FYI:
The article by Gammon certainly fits with using stronger pull-ups (i.e. lower resistor values) leading to sharper pulse form.
But even with only one internal pull-up, the rise time to ~75% of max, ~4V, was only about 2 us. Now, he was using 5V parts and ESPs pins additionally have lower current capabilities, but it seems odd that the delays should be in the tens of ms range.
What country are you in? If postage is more expensive than the LCD ($6), I wouldn't either.
I am happy to work out the issue, don't care how long it takes, as I am using another library that DOES work until this is figured out.
Well, it appears it is uneconomical to have anything shipped from America to other countries unless its value is several times the US$50 shipping.fee. ![]()
I can't speak for Mr Perry.
If there is a hardware problem with a particular item that I want to fix. I often mail the reader with a working screen. And the reader mails the "problem" screen to me.

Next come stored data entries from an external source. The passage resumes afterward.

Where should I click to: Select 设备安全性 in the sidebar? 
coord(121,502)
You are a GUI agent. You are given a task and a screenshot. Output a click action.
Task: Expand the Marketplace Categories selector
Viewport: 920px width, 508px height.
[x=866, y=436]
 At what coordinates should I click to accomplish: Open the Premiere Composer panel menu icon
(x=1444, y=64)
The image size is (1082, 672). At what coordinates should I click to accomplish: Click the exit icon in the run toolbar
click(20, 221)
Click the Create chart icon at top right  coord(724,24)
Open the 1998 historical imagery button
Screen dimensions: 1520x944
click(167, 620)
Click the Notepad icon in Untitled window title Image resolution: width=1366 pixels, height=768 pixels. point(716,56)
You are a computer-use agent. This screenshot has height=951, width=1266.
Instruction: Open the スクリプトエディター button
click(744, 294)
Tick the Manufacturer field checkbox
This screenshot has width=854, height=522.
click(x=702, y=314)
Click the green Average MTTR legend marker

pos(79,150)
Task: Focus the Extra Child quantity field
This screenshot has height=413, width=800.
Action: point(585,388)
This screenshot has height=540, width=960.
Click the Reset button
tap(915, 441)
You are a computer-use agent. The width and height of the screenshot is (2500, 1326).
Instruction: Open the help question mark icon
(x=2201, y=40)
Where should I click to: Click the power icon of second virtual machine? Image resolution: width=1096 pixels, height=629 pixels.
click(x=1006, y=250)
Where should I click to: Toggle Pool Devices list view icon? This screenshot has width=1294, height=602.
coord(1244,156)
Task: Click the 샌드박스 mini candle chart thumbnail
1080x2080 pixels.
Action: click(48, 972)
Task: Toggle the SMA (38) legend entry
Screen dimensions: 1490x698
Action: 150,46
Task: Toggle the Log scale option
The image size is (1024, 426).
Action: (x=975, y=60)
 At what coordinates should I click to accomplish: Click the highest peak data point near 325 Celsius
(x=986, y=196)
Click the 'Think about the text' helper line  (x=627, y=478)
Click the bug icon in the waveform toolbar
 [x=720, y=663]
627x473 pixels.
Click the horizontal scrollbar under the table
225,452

So the reader receives a "good" screen and I receive the "interesting" screen.
We each pay our respective postage. The reader has a working item for the cost of her postage.
I risk the postage and TFT failure.
But the wider Arduino community benefits. Bill Perry solves the LCD problem. I hopefully solve the TFT problem.
However the photos in #2 show a common backpack with a regular 16x2.
The soldering looks respectable. The breadboard wiring looks unusual. The straightened header pins may be suspicious.
Quite honestly mailing does not seem appropriate.
You just have to test "straightening" damage with a DMM and connect 4 wires correctly.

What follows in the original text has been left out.